Livia Grossi, Corriere della Sera 11/1/2014, 11 gennaio 2014
ANIELLO ARENA, L’ERGASTOLANO CHE TRASFORMÒ L’INFERNO IN PALCOSCENICO
«Se la mia storia può essere utile a qualcuno, facciamolo ‘sto libro!». L’ergastolano Aniello Arena, protagonista di Reality, il film di Matteo Garrone (Gran premio della giuria al Festival di Cannes 2012), dopo essersi aggiudicato il Nastro d’argento come miglior attore dell’anno 2013 racconta la sua vita in L’aria è ottima (quando riesce a passare) , la testimonianza di uno scugnizzo con il fuoco nelle vene che dopo aver girato le carceri di mezza Italia, esce dall’inferno e rinasce con il teatro e il cinema; un’avventura umana dalla verità cruda e bruciante, raccolta da Maria Cristina Olati (Rizzoli, pp. 222,e 16).
«Prima di incontrare Armando Punzo e la sua compagnia al carcere della Fortezza (novembre 1999) ero ancora un pezzo di carne che camminava, non conoscevo i verbi né l’italiano e molte altre cose» afferma il detenuto fine-pena-mai. «In quell’ex cella di tre metri per nove, il teatro più piccolo del mondo, Armando ci leggeva brani di autori mai sentiti, da Pasolini a Nijinsky, ci parlava del suo passato e nei suoi occhi non c’era mai giudizio per le nostre vite. Il suo teatro aveva l’odore della libertà. La prima cosa che ho pensato è stato: dove ho vissuto finora?».
Nella prima parte del libro c’è la risposta, la sua personale battaglia contro il mondo, una storia lucida e cruda che inizia a Barra, il periferico quartiere di Napoli dove è nato, un posto dove è difficile costruirsi una vita regolare: «Non è vero che siamo tutti uguali e a tutti vengono date uguali possibilità — dichiara Aniello Arena — ci sono luoghi in cui il sole non batte e tu ci impieghi una vita di sbagli a trovarlo: io ho iniziato con gli scippi a sette anni e ho finito con le rapine». Il racconto del suo passato, e presente, dietro le sbarre, da Poggioreale («Il classico rimedio peggiore del male che dovrebbe curare»), a Rebibbia fino alla Fortezza di Volterra, l’inizio del suo riscatto.
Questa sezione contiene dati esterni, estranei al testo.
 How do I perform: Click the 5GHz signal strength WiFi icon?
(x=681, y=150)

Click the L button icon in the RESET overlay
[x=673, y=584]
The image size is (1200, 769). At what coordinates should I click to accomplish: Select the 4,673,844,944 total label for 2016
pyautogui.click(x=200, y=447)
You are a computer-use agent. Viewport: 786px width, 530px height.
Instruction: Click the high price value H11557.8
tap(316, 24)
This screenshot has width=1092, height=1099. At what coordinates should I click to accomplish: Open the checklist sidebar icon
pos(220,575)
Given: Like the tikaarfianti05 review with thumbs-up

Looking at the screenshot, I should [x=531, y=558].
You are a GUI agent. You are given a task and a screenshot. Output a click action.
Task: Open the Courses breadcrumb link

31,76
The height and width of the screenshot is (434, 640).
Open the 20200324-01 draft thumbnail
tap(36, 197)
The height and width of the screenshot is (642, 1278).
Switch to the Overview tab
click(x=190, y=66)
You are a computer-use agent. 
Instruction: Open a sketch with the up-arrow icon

Tutto è nato da un sogno, quello di Armando Punzo: «Le persone si possono trasformare, se anche le istituzioni si trasformano», una scommessa che il regista porta avanti da 25 anni con il suo lavoro in quel castello mediceo, cuore di un’esperienza davvero straordinaria. Qui sono nati i suoi spettacoli pluripremiati, dal Marat-Sade di Peter Weiss, a I negri di Jean Genet e I pescecani ovvero quello che resta di Bertolt Brecht , titoli contesi dai più importanti teatri e festival internazionali, opere visionarie, vitali, che raccontano un teatro fatto di carne e verità; produzioni nate in un’ex cella, un rettangolo stretto capace di scardinare le sbarre, un luogo dove ogni giorno Punzo e i suoi attori si danno appuntamento per rileggere la vita, senza puntare il dito su nessuno. «Armando ha fatto di quella cella la sua seconda casa — racconta Arena —. L’ho visto stare in carcere sette giorni su sette, compresa la domenica, come uno di noi».
Nel prezioso libro realizzato quest’anno dal regista per i venticinque anni della sua compagnia, (È ai vinti che va il suo amore , Edizioni Clichy, pp. 334, e 25), tra parole e sorprendenti immagini, Punzo parla della sua scelta: «Il mio obiettivo tra queste mura è uno solo, costruire un teatro stabile, il palcoscenico di un mondo imprigionato che ci racconta le contraddizioni della nostra realtà. Trasformare il carcere da luogo fatto da delinquenti da nascondere, a luogo da scoprire e persino insegnare qualcosa», niente a che vedere dunque, con l’arteterapia. «Non sono la Croce Rossa né un assistente sociale né tanto meno uno psicologo, afferma il regista.
Aniello Arena e gli altri lo sanno da sempre, «Armando cerca un’umanità nuova da dare al suo teatro e a chi come noi, l’aveva persa».